May 3, 2012


Chapter Sixteen the week of May 6

The Beginning of the End

The northern and southern kingdoms of Israel (including Samaria) and Judah had drifted apart. Prophets had been sent by God to draw them back to Himself and ultimately together. But the call fell on deaf ears. Each of the kings outdid their own father in evil.

PP 220-1  While the details show one king finally succumbed to a foreign invader, the facts show Israel had long ago left the only True God, the One Who had brought them out of Egypt, out of the house of bondage. God had assured them through Samuel that having an earthly king would preclude them from trusting the Heavenly King. So Israel went into new bondage in Assyria, 722 BC, with most people never returning to the Promised Land. The ten northern tribes became lost. Just consider God’s broken heart that the state of affairs had come to this.

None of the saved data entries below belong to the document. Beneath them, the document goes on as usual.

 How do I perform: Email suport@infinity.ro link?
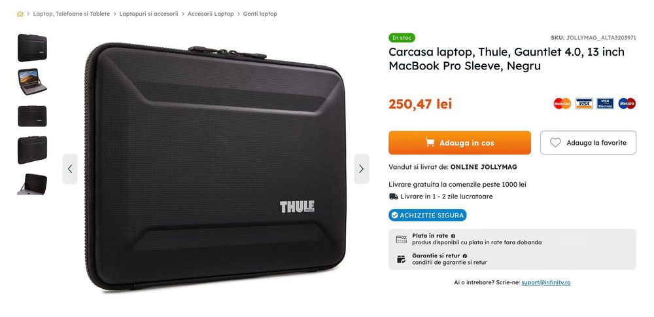tap(546, 282)

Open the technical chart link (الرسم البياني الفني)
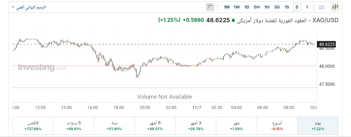[29, 7]
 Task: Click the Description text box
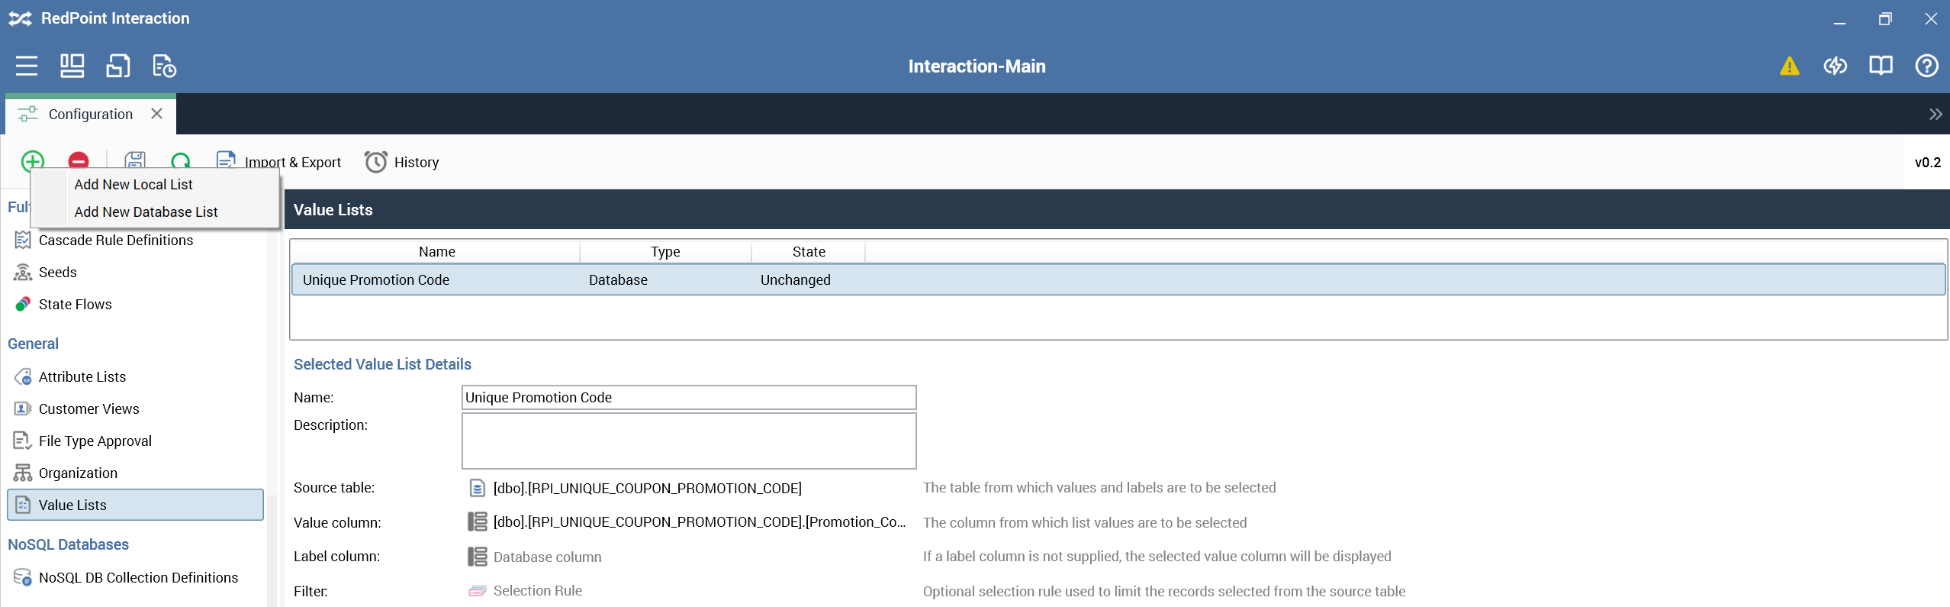coord(688,441)
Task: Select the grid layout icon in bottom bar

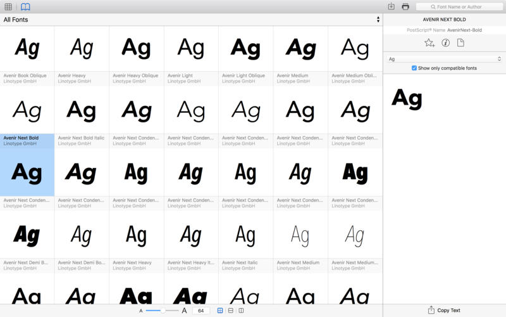Action: (220, 311)
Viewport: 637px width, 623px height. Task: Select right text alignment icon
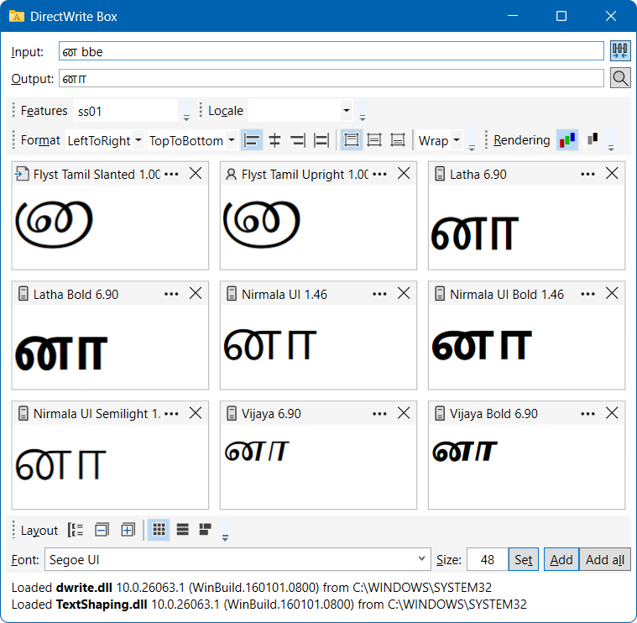click(x=297, y=140)
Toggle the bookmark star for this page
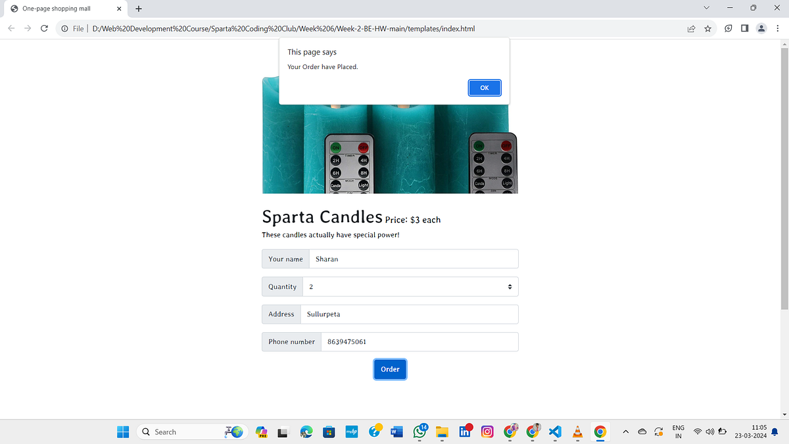 tap(707, 28)
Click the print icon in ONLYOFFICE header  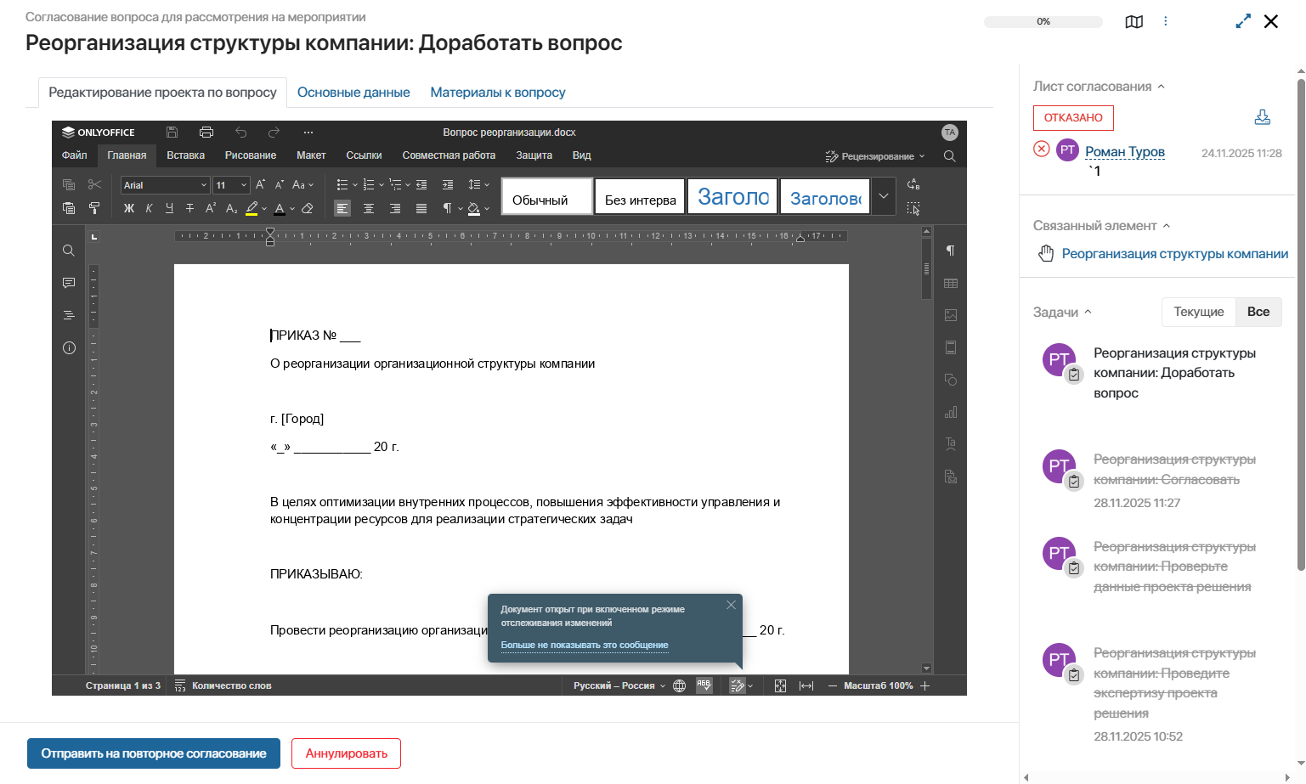[206, 133]
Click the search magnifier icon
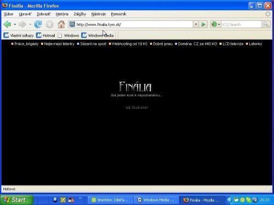 pos(266,24)
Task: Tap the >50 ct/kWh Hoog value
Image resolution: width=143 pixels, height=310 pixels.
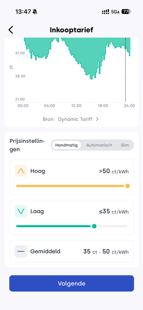Action: tap(114, 171)
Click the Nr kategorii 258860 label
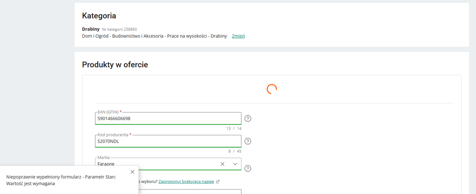The height and width of the screenshot is (194, 476). click(119, 30)

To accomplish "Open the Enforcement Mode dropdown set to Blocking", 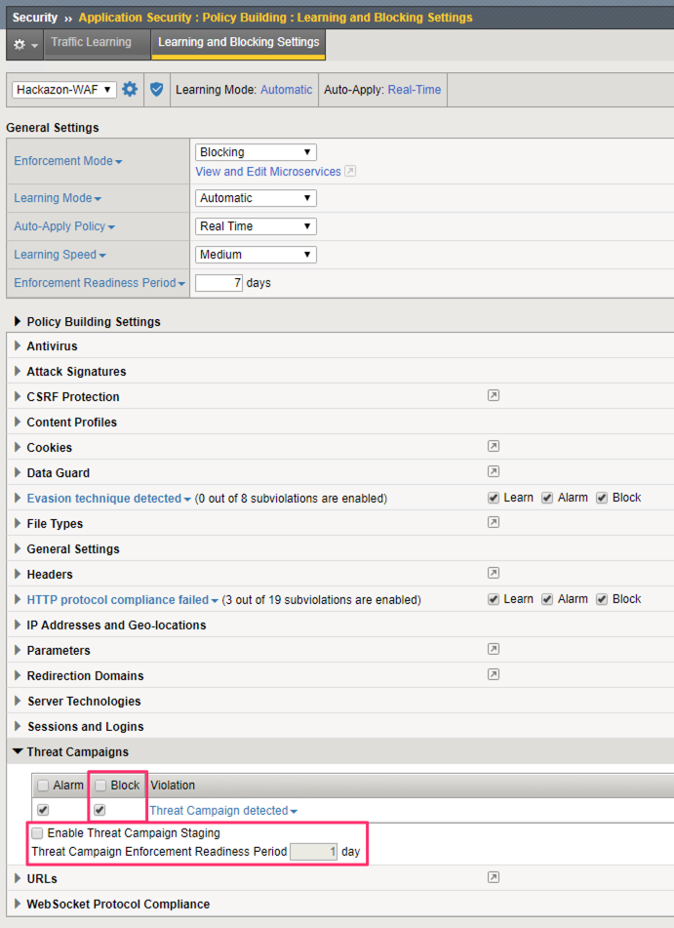I will tap(256, 152).
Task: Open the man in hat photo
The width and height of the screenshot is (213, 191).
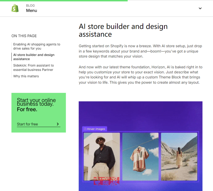Action: (102, 157)
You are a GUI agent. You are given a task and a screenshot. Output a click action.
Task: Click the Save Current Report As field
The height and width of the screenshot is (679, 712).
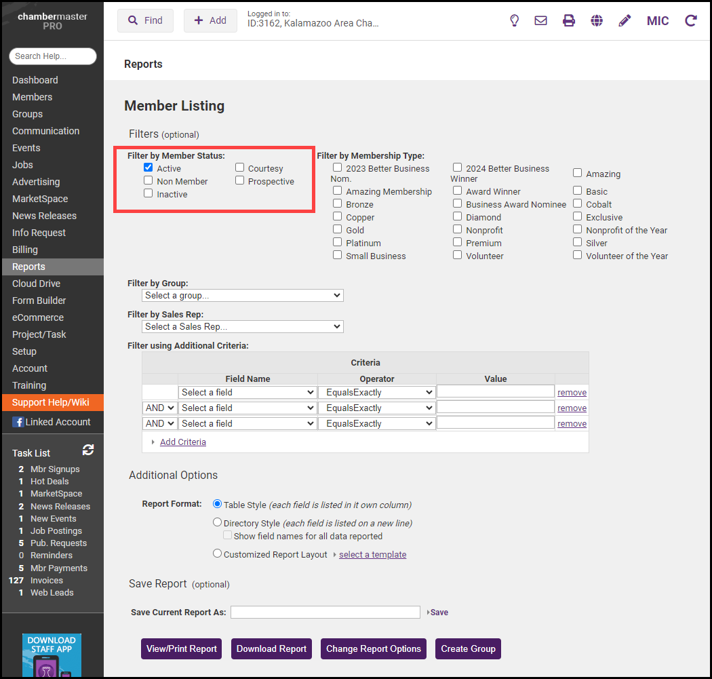click(325, 612)
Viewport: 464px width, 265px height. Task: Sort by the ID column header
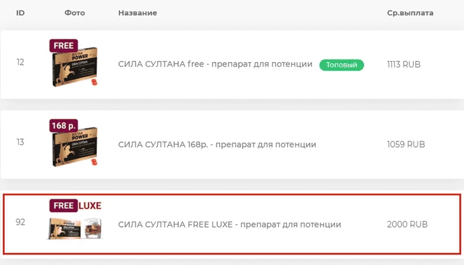coord(21,13)
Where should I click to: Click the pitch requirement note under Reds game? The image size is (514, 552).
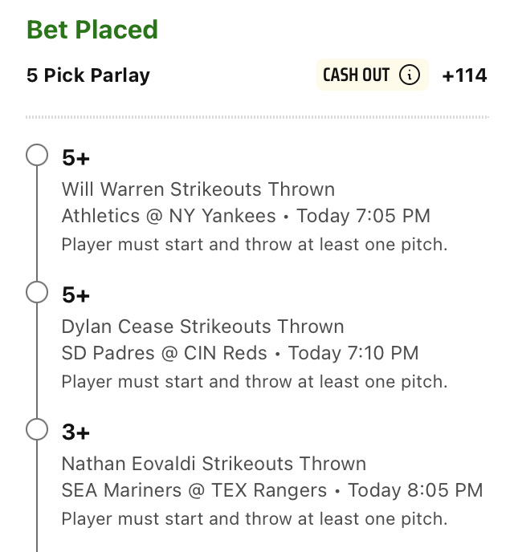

PP 221-4  The field commander from Assyria challenged the leaders of Judah that their fighting was all for naught. The power of Assyria would wipe out Judah as they had Israel. King Hezekiah was taunted at his own palace. Instead of recoiling, Hezekiah sought God through prayer and asked the prophet Isaiah what God had revealed. God put a boundary around Jerusalem and killed 185,000 of the enemy warriors. We are also told God gave Hezekiah fifteen extra years of living during his illness. How have you responded when God has ‘spared’ you, like He spared Hezekiah from devastation and illness?

PP 224-8   The prophet Isaiah spoke powerfully into Judah, with visions of God’s holiness in inapproachable light. God was Almighty and Awesome and would have His way, even with belligerent and defiant people. Even if Judah fought against God’s ways, they would lose. Why do we see God as persistently for us when things are good, but fail to remember He is Holy and against our sin, when He disciplines us like a Father?

Yet God’s compassion was legion; He would never forsake His own, any more than a mother would forsake her own child. This love would go beyond Judah so that all would know that the Lord is their Savior and Redeemer. So the failure of Israel and Judah led to many other entering God’s kingdom.

PP 228-30  This God compassion was a portend of things to come. Isaiah 9, 11, 52 & 53 described Someone as a wounded healer…the Messiah Who lives the Life but is punished while He serves. He would be an offering for sin (atonement), as our iniquity would be laid on Him (substitutionary sacrifice); He was cut off from life (killed) but would see the light of life and be satisfied (resurrection). He would justify many (declare righteous), and bear their iniquities. How can anyone read this detailed description and not recognize the marked resemblance to Jesus of Nazareth?

So the northern kingdom is fallen and the people are permanently exiled. In a little over a century, the southern kingdom will unfortunately follow them in abandonment of the Living God.